New data shows American families are growing in size despite Americans having fewer children than ever before. According to a recent survey conducted by the University of Massachusetts Boston, the average number of adult children increased by 66% when couples included stepchildren in the family headcount. The survey analyzed American households headed by married and unmarried cohabiting couples over […]

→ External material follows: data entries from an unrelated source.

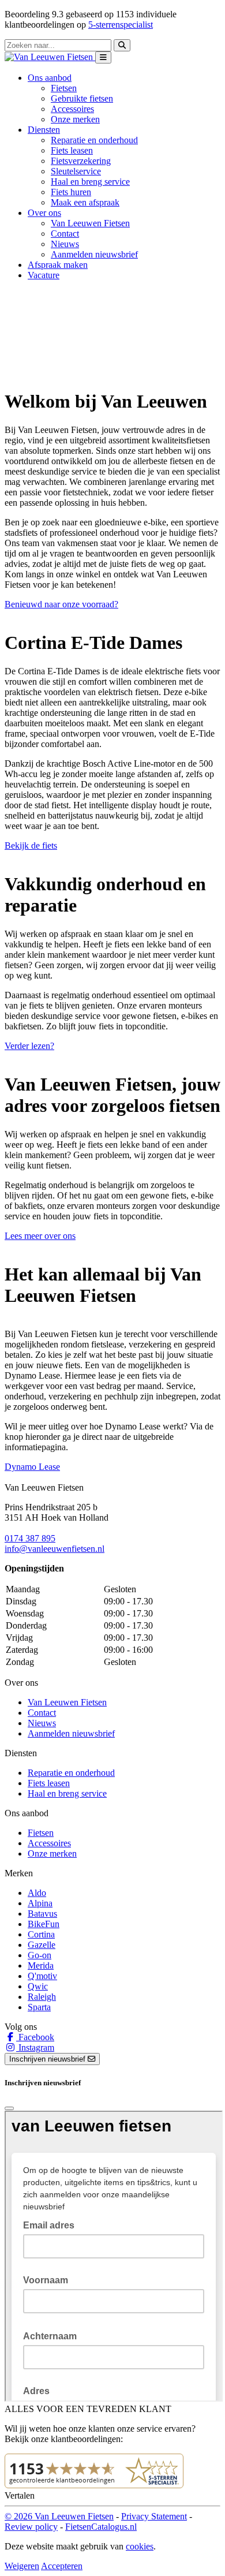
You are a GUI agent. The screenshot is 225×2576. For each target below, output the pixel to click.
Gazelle (41, 1945)
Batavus (42, 1913)
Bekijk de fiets (31, 845)
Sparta (39, 2007)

New Data Shows Divorce Rates Are Expanding The Definition Of Family

New data shows American families are growing in size despite Americans having fewer children than ever before. According to a recent survey conducted by the University of Massachusetts Boston, the average number of adult children increased by 66% when couples included stepchildren in the family headcount.

The survey analyzed American households headed by married and unmarried cohabiting couples over and under the age of 55. Survey data showed that up to 33% of each household with couples over 55 had at least one stepchild. Additionally, a third of households with couples under 55 had at least on stepparent.

The growing size of the American family stems from the rise in divorce and remarriage in the United States. Up to 41% of all first marriages end in divorce.

The average age of a first-time parent is between 24 and 26 years old. This increases the likelihood of having a child become a part of the divorce process as the average age of the first-time divorcee is 30-years-old.

However, it isn’t younger Americans who are increasing the rate of divorce. Surprisingly, the divorce rate for those over 50 has doubled in the last 20 years. A study conducted by Bowling Green State University shows approximately 30% of Americans over 50 have been married more than once and 40% of those with children have stepfamilies.

According to Bloomberg, stepfamilies can create complex family dynamics. For instance, the presence of stepparents increases the number of elderly parents to take care of in the future.

“The increased availability of kin does not fully compensate for the weaker bonds among family members in stepfamilies,” said the UMass Boston study. However, family bonds among genetic families aren’t necessarily stronger than those of blended families.

“… Family is special only if the bond is special,” said My Beautiful Genome author Lone Frank to The Guardian. “It’s not a shared bloodline that matters, but rather a shared and deep understanding of each other, one that depends on a feeling of common ground, not guaranteed by DNA.”